FMK: Einfluss von Mobiltelefonen auf männliche Fruchtbarkeit zweifelhaft

Wissenschaftliche Bewertung der ungarischen Fejes-Studie noch ausständig

Wien (OTS) - Auf dem Kongress der European Society of Human Reproduction and Embryology (ESHRE) am 29. Juni in Berlin stellte ein ungarisches Forscherteam um Imre Fejes von der Universität Szeged die Ergebnisse seiner Studie zur Wechselwirkung zwischen männlicher Fruchtbarkeit und Handynutzung vor. Danach ist bei Männern, die häufig Mobiltelefone nutzen oder das Handy am Gürtel tragen, die Anzahl der Samenzellen um 30 Prozent reduziert und auch die Beweglichkeit der Spermien eingeschränkt. 451 Männer wurden über 13 Monate hinweg beobachtet. Verglichen wurde die Samenproduktion von intensiven Handy-Nutzern mit Nichtnutzern.
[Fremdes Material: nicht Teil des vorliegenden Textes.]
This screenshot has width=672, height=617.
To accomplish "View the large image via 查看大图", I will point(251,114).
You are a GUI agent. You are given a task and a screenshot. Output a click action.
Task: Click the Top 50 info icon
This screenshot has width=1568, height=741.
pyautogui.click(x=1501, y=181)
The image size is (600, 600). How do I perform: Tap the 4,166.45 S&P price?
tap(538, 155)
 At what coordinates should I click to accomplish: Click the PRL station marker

"Warnungen vor dem 'Potenzhemmer Handy' sind absolut übertrieben und unzulässig, die Ergebnisse widersprechen dem bisherigen Stand der Wissenschaft", erklärte dazu FMK-Pressesprecher Thomas Faast. So bewertete die deutsche Strahlenschutzkommission (SSK), dass es keine Hinweise auf negative Einflüsse von Mobilfunkfeldern auf Reproduktion und Entwicklung gibt. Die Fejes-Studie selbst wurde bislang noch nicht in einer wissenschaftlichen Fachzeitschrift veröffentlicht. Eine wissenschaftliche Bewertung konnte deshalb noch nicht vorgenommen werden. Vor diesem Hintergrund ist eine abschließende Stellungnahme noch nicht möglich. Diese Ansicht vertritt Prof. Hans Evers, früherer ESHRE-Vorsitzender und Professor an der Universitätsklinik in Maastricht. Nach Bekanntgabe der Studienergebnisse kam er zu der Einschätzung, dass diese Studie "mehr Fragen aufwirft als Antworten gibt". Die Wissenschaftler müssten sich deshalb zunächst intensiv mit den Ergebnissen auseinander setzen, da zahlreiche Einflussfaktoren die Spermienqualität beeinflussen. Dazu zählen u.a. Stress, Alter, Alkoholkonsum und Rauchen. Inwieweit auch diese Faktoren in der Fejes-Studie berücksichtigt wurden, steht noch nicht fest

Grundsätzlich können die Ergebnisse einer einzelnen Studie nicht Grundlage für die Risikobewertung sein. Entscheidend ist das wissenschaftliche Gesamtbild. Einzelne Studien müssen zunächst hinsichtlich der Einhaltung von wissenschaftlichen Standards und Qualitätskriterien überprüft werden. Erst nach erfolgter Prüfung können die Ergebnisse der Einzelstudien dann zu einer Neubewertung des wissenschaftlichen Gesamtbildes herangezogen werden. Diese Bewertung wird von Wissenschaftlern und Fachgremien nach Auswertung aller Forschungsergebnisse vorgenommen. Im Hinblick auf die ungarische Fejes-Studie steht dieser Evaluationsprozess noch aus.